## EXCERPT
The language staff members employed in clinical assessments reflected an expectation that blacks ought to assume a deferential attitude in the presence of whites. Officials exhibited a casual and patronizing familiarity with their black patients, identifying them solely by their first names in a manner that rarely appeared in the records of white patients. Civility, politeness, and adherence to the social norms governing race relations intertwined seamlessly with evaluations of mental health. Physicians and employees described blacks in terms of their "obedience" long after abandoning such language in descriptions of white men and women, and while such perceived qualities as "rudeness," "arrogance," "surliness," "hatefulness," and "impudence" did not by themselves mark a black patient as ill, they did little to improve a physician's perception of a patient's prospects for recovery.

## REQUIRED WORK
[1] From the excerpt on clinical assessments, quote the words starting with "The language staff" and going on through "prospects for recovery.".
[2] In the excerpt on clinical assessments, how did officials identify their black patients?
[3] Translate this sentence from the excerpt on clinical assessments into Spanish: "Civility, politeness, and adherence to the social norms governing race relations intertwined seamlessly with evaluations of mental health."

## LISTED ENTRIES
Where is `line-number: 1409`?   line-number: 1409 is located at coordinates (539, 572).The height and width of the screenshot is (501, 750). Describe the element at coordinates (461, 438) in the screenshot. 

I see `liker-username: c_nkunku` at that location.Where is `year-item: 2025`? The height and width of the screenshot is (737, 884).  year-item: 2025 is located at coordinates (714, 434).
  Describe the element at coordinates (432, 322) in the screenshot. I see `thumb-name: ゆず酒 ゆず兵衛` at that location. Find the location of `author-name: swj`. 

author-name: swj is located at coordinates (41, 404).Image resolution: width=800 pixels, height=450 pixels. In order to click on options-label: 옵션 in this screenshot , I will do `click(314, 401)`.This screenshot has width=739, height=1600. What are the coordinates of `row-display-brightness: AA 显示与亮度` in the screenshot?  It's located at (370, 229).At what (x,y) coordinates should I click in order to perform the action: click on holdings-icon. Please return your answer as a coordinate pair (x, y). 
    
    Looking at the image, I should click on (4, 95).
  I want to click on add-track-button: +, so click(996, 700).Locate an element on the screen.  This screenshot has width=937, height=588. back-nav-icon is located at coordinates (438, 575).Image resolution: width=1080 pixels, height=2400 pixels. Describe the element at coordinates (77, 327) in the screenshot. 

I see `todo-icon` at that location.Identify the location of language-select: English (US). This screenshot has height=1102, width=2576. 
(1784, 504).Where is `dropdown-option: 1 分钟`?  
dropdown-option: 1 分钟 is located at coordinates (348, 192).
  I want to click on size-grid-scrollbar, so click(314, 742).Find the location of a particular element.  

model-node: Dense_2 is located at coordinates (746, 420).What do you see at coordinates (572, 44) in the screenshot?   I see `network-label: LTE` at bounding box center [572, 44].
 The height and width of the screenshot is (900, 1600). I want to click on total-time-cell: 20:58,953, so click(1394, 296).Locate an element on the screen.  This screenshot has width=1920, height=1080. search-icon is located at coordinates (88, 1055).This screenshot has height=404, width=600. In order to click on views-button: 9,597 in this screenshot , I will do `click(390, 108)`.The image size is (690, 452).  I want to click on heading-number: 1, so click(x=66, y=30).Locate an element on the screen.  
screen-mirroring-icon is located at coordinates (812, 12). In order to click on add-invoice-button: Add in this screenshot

## SOLUTIONS TO THE EXERCISE
[1]
The language staff members employed in clinical assessments reflected an expectation that blacks ought to assume a deferential attitude in the presence of whites. Officials exhibited a casual and patronizing familiarity with their black patients, identifying them solely by their first names in a manner that rarely appeared in the records of white patients. Civility, politeness, and adherence to the social norms governing race relations intertwined seamlessly with evaluations of mental health. Physicians and employees described blacks in terms of their "obedience" long after abandoning such language in descriptions of white men and women, and while such perceived qualities as "rudeness," "arrogance," "surliness," "hatefulness," and "impudence" did not by themselves mark a black patient as ill, they did little to improve a physician's perception of a patient's prospects for recovery.

[2] They identified them solely by their first names.

[3] La urbanidad, la cortesía y la adhesión a las normas sociales que regían las relaciones raciales se entrelazaban sin fisuras con las evaluaciones de la salud mental.